(Provided data begins)

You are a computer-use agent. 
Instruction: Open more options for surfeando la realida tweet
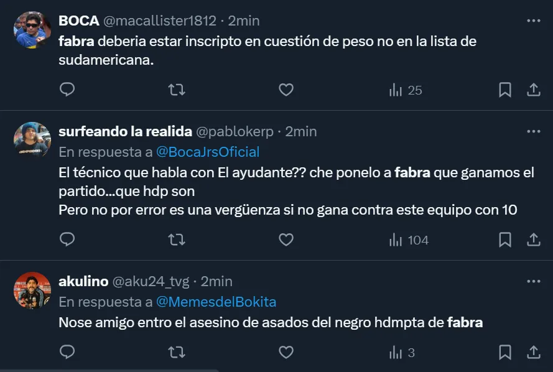[534, 131]

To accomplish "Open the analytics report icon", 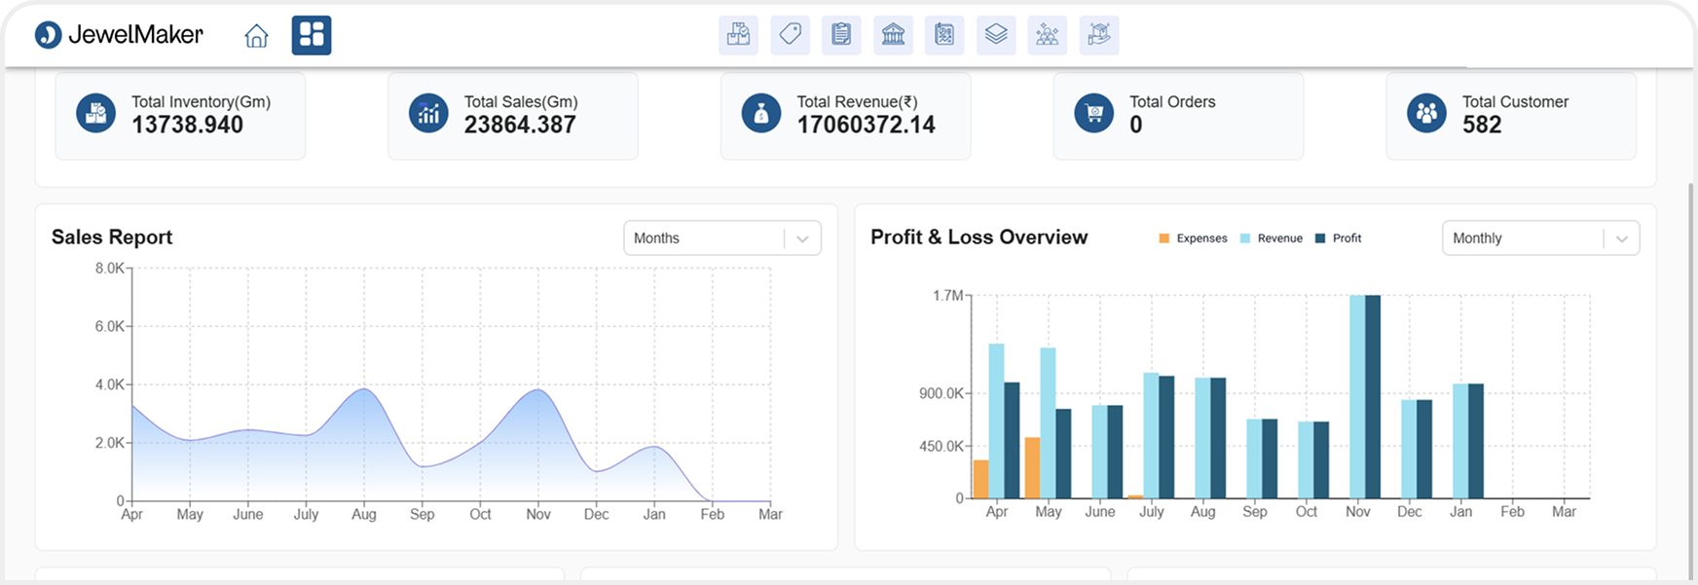I will (943, 35).
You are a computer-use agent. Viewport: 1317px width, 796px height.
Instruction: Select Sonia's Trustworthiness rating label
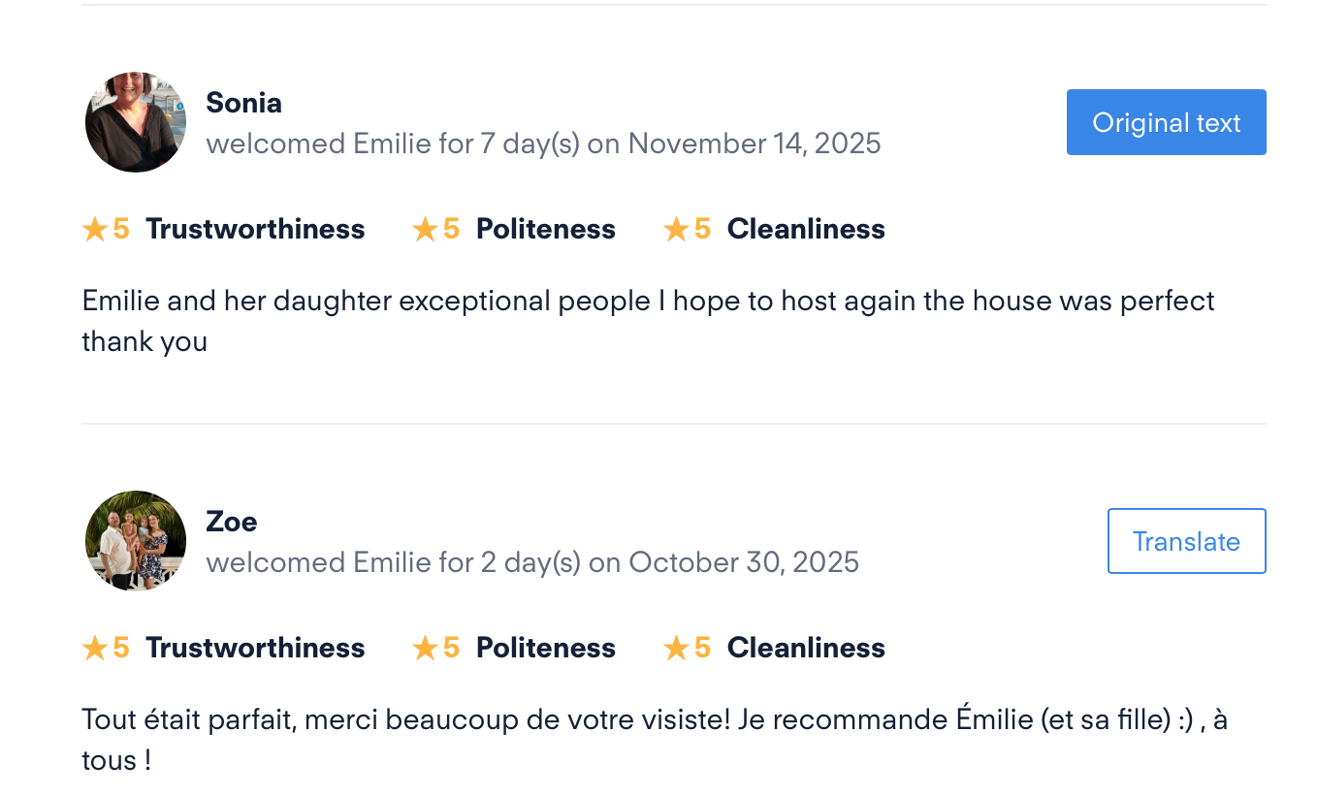click(x=255, y=230)
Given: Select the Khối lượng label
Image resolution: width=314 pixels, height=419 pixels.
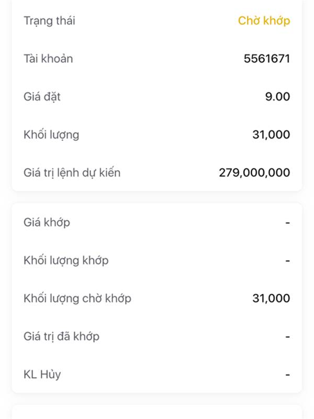Looking at the screenshot, I should [51, 135].
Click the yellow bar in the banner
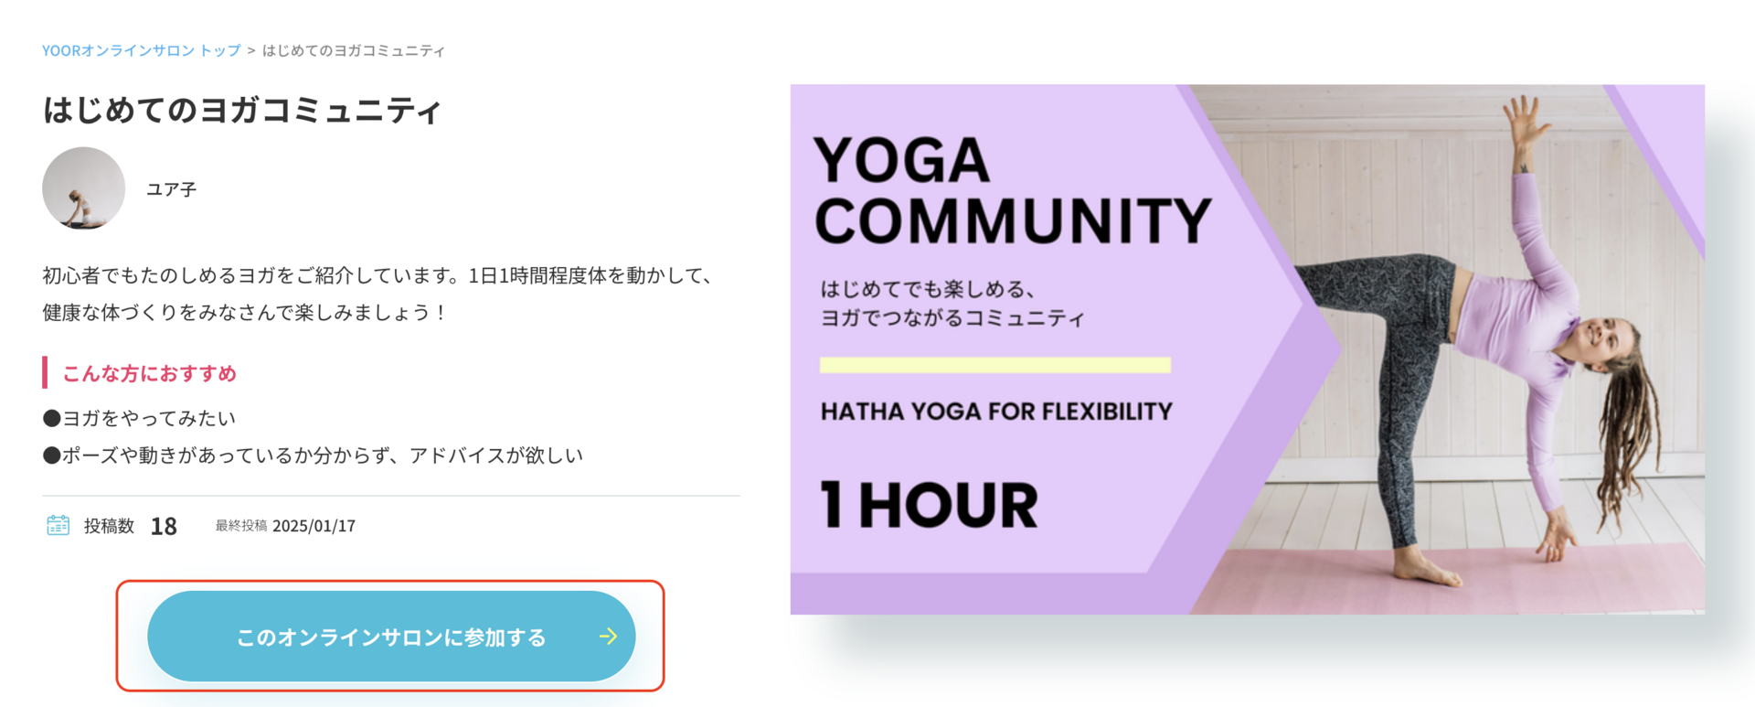The image size is (1755, 707). [995, 365]
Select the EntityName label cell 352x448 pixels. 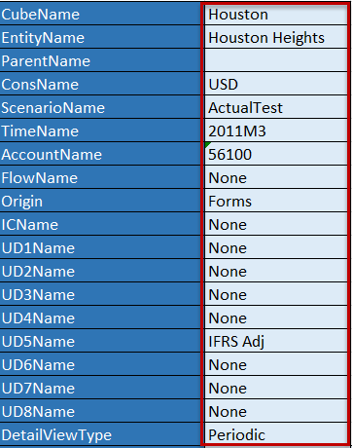click(x=100, y=37)
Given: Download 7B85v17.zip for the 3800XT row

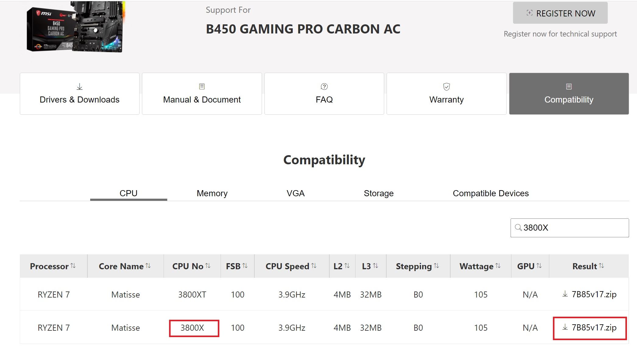Looking at the screenshot, I should pyautogui.click(x=589, y=294).
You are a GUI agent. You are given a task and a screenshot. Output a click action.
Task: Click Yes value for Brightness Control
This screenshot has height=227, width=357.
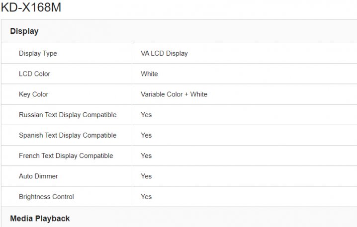[x=146, y=197]
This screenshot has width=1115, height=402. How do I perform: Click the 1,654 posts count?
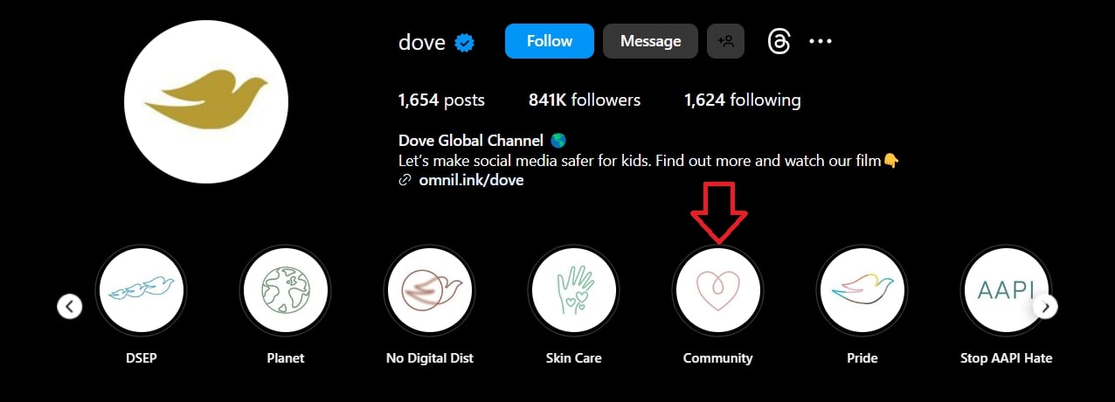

(Provided data ends)

→ Task instructions
Find the string "agent" in the material above, and report every line where it occurs.

→ Completed task
You are a computer-use agent. 
You are a computer-use agent. Viewport: 1317px width, 796px height.
You are a GUI agent. You are given a task and a screenshot. Output a click action.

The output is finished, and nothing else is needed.